JS: add getADirectSuperClass()

javascript/ql/src/semmle/javascript/dataflow/Nodes.qll

@@ -538,6 +538,18 @@ class ClassNode extends DataFlow::SourceNode {
    * The constructor is not considered a static method.
    */
   FunctionNode getAStaticMethod() { result = impl.getAStaticMethod() }
+
+  /**
+   * Gets a direct super class of this class.
+   */
+  ClassNode getADirectSuperClass() {
+    result.getConstructor().getAstNode() = impl
+          .getASuperClassNode()
+          .analyze()
+          .getAValue()
+          .(AbstractCallable)
+          .getFunction()
+  }
 }
 
 module ClassNode {
@@ -586,6 +598,12 @@ module ClassNode {
      * The constructor is not considered a static method.
      */
     abstract FunctionNode getAStaticMethod();
+
+    /**
+     * Gets a dataflow node representing a class to be used as the super-class
+     * of this node.
+     */
+    abstract DataFlow::Node getASuperClassNode();
   }
 
   /**
@@ -635,6 +653,8 @@ module ClassNode {
         result = method.getBody().flow()
       )
     }
+
+    override DataFlow::Node getASuperClassNode() { result = astNode.getSuperClass().flow() }
   }
 
   /**
@@ -680,5 +700,22 @@ module ClassNode {
         result = call.getASourceOperand()
       )
     }
+
+    override DataFlow::Node getASuperClassNode() {
+      // C.prototype = Object.create(D.prototype)

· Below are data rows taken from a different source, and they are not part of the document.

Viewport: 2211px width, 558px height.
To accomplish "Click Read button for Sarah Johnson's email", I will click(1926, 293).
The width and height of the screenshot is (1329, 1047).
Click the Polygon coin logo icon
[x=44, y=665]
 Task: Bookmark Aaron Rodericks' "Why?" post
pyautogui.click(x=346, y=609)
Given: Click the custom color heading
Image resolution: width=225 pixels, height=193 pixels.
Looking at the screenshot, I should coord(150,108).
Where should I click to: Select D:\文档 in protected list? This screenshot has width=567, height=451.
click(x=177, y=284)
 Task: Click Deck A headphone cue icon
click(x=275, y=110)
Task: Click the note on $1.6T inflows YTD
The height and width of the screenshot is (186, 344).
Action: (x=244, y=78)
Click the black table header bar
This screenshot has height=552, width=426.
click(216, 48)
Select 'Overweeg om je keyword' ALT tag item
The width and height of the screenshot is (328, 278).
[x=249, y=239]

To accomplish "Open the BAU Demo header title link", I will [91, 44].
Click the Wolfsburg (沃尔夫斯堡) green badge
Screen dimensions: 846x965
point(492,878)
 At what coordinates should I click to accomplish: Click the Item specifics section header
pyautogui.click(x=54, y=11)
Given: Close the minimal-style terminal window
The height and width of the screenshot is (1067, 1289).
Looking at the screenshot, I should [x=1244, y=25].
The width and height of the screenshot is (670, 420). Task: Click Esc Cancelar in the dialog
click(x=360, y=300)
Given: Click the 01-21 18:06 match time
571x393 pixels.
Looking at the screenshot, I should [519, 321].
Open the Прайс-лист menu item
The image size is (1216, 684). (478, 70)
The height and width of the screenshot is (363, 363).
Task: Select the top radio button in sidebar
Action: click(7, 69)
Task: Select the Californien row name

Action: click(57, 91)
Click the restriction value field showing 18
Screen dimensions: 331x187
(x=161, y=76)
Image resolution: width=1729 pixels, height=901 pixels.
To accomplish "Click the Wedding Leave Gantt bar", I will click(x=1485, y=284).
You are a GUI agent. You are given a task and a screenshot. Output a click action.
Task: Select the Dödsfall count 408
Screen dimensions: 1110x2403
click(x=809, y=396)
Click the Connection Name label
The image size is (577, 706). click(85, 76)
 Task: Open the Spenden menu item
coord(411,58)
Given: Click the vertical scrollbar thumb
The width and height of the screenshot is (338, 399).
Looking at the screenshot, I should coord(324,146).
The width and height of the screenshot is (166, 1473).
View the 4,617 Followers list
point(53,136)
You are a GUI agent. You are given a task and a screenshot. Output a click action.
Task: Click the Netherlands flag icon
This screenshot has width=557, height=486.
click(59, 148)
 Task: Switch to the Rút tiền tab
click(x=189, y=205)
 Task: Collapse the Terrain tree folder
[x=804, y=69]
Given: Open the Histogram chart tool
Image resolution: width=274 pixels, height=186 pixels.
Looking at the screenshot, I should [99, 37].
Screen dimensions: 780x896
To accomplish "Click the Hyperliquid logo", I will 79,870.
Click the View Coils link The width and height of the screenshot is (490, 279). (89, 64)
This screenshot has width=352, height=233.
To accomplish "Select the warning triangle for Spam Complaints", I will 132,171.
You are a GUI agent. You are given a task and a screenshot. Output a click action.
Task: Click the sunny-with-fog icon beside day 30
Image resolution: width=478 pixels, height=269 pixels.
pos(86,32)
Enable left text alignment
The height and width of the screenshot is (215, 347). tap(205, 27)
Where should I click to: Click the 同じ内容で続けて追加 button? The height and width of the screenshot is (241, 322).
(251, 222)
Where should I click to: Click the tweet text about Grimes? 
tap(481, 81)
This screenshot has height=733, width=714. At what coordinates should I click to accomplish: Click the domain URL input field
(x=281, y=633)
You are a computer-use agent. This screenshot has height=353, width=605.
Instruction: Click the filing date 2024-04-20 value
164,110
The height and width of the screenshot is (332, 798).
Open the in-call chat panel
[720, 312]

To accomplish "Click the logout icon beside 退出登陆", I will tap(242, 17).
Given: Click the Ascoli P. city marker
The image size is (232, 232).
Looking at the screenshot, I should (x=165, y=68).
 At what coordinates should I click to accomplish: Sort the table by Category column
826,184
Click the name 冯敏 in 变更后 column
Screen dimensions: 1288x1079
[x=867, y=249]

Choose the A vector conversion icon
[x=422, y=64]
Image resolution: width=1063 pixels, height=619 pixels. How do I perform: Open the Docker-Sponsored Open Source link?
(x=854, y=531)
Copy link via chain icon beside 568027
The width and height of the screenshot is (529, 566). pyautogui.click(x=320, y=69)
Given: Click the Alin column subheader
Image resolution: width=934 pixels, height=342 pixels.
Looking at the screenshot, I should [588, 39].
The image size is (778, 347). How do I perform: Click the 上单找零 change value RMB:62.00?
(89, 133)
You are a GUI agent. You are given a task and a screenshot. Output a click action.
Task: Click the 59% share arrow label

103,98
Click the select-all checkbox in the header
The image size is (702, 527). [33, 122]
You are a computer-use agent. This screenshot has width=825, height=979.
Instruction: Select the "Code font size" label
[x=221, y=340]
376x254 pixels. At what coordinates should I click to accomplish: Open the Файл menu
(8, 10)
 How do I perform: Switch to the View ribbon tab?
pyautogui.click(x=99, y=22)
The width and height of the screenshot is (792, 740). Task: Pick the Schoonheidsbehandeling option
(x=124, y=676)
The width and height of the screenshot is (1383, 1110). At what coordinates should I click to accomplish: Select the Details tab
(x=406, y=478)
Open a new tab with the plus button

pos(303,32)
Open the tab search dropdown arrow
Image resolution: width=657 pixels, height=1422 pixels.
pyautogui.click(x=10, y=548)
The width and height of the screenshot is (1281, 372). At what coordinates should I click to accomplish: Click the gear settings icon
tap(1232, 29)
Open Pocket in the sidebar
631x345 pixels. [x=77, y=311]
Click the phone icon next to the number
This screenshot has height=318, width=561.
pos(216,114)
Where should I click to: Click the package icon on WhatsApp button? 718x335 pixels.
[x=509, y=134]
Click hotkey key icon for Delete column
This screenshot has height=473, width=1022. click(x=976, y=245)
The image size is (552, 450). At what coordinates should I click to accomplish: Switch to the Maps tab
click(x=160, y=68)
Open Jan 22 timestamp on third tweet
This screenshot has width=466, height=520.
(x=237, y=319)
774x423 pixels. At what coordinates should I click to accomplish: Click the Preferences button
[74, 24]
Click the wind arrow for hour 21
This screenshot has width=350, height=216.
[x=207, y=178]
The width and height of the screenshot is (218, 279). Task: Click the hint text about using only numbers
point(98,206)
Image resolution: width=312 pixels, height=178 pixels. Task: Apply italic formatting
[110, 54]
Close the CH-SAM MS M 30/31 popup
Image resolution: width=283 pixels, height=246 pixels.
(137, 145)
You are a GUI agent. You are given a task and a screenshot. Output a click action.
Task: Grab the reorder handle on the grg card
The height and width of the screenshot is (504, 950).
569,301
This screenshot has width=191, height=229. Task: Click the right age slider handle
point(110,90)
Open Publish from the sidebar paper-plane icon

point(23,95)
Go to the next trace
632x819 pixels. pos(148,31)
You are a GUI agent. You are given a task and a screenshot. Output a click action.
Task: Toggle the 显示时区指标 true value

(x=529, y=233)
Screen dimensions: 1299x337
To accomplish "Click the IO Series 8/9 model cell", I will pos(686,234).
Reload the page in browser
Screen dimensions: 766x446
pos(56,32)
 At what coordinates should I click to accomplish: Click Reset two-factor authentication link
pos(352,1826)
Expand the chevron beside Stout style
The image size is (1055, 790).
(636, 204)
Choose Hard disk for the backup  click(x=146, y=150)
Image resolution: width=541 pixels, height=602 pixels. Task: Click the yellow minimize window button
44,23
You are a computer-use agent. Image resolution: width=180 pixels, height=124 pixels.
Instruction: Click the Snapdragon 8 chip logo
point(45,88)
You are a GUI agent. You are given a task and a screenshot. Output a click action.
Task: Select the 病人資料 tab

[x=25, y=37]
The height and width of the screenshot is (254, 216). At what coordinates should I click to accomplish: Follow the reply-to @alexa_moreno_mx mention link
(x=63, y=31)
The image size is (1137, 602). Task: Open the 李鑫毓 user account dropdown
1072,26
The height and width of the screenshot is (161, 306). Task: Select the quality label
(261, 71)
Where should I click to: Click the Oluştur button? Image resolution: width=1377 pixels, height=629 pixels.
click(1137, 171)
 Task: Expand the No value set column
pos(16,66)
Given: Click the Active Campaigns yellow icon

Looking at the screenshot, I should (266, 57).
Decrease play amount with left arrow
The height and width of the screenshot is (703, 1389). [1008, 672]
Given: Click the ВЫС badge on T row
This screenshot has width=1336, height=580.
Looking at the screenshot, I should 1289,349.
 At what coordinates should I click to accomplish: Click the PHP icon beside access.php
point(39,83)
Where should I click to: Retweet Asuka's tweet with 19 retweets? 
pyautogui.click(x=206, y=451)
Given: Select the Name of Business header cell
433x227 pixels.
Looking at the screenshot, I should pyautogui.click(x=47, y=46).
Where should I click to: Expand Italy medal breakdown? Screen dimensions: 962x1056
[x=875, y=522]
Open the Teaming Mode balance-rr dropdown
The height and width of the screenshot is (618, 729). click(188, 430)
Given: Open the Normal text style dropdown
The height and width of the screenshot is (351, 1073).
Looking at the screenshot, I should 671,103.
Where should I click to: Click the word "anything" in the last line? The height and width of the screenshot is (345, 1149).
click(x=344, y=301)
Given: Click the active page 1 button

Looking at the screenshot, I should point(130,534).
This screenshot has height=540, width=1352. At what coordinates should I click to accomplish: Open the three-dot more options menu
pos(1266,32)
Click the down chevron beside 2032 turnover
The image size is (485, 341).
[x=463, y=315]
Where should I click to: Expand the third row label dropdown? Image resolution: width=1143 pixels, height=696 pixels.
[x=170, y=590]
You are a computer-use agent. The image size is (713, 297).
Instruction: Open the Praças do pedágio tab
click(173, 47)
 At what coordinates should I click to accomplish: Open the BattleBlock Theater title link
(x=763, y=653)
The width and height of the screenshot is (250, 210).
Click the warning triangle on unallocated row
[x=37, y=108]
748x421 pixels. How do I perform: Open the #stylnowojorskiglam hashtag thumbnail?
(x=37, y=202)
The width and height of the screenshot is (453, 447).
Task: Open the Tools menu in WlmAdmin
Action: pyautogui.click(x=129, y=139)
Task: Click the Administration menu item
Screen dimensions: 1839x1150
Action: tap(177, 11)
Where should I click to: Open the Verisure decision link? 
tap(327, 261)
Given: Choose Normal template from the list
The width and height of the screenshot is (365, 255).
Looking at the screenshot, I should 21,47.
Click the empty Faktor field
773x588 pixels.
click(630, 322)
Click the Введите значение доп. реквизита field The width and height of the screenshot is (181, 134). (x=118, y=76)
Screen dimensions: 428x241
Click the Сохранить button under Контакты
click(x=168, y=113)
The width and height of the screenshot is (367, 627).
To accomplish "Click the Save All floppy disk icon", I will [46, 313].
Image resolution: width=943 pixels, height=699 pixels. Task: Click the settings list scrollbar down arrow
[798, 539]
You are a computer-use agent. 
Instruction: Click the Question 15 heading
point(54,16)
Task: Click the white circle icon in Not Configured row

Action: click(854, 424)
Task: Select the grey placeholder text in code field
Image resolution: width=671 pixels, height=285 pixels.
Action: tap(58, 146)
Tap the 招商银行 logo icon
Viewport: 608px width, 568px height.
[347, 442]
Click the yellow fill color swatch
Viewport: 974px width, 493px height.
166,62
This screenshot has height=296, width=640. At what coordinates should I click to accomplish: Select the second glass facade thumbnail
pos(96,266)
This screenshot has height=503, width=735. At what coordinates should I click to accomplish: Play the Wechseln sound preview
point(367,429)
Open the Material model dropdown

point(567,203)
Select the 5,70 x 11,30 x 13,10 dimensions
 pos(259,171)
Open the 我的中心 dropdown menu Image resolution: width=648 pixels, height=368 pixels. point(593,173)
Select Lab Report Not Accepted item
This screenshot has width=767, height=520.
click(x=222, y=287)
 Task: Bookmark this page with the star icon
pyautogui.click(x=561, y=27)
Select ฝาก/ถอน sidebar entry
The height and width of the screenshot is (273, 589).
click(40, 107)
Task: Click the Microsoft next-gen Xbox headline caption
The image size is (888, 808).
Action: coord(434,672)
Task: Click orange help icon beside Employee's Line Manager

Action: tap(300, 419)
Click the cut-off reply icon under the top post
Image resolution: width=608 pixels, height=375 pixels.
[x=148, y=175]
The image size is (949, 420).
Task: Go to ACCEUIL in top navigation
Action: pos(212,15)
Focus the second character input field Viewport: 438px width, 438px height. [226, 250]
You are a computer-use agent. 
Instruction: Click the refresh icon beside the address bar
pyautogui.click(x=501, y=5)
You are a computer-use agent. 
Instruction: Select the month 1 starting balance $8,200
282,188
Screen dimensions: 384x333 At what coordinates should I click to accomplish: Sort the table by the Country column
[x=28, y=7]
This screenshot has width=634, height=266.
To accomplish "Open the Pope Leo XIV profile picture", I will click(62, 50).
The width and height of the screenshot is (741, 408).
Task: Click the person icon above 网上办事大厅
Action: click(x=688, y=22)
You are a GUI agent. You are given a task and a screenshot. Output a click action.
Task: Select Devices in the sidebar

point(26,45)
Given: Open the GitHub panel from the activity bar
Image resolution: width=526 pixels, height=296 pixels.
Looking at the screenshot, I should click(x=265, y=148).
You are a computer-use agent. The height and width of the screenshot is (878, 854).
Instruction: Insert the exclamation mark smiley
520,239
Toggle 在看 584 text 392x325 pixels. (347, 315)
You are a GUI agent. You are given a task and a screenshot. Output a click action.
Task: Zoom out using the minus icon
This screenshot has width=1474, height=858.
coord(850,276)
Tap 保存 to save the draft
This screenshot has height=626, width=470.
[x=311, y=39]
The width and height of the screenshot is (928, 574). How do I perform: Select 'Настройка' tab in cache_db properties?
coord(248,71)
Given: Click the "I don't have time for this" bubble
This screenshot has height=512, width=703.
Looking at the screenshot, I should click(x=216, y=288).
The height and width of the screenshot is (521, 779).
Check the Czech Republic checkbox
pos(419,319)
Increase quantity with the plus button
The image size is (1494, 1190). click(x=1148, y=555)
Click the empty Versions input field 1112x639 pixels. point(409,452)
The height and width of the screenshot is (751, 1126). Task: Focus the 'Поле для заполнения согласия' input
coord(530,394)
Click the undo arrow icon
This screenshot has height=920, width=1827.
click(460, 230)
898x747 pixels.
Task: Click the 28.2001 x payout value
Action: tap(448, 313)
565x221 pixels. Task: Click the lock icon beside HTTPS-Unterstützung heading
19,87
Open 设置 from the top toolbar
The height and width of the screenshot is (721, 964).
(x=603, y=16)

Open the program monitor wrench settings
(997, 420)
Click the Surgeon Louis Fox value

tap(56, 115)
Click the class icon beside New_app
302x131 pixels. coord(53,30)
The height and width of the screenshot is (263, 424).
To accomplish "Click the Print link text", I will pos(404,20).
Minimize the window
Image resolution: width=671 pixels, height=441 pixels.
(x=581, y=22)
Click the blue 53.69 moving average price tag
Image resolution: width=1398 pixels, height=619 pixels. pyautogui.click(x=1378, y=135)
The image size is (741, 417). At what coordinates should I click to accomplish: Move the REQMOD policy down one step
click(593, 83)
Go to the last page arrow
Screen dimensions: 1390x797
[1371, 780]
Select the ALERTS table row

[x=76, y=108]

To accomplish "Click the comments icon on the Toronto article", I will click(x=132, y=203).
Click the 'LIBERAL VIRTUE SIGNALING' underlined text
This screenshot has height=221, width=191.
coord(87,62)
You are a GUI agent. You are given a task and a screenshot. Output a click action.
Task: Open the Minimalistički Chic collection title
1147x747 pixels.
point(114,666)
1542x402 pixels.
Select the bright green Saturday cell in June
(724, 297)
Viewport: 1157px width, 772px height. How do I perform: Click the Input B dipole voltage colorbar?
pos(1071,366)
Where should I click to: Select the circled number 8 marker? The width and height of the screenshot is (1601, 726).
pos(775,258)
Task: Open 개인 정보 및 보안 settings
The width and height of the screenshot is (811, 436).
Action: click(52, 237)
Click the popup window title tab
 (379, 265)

+      exists(DataFlow::InvokeNode objectCreate, DataFlow::PropRead superProto |
+        getAPropertySource("prototype") = objectCreate and
+        objectCreate = DataFlow::globalVarRef("Object").getAMemberCall("create") and
+        superProto.flowsTo(objectCreate.getArgument(0)) and
+        superProto.getPropertyName() = "prototype" and
+        result = superProto.getBase()
+      )
+      or
+      // C.prototype = new D()
+      exists(DataFlow::NewNode newCall |
+        getAPropertySource("prototype") = newCall and
+        result = newCall.getCalleeNode()
+      )
+    }
   }
 }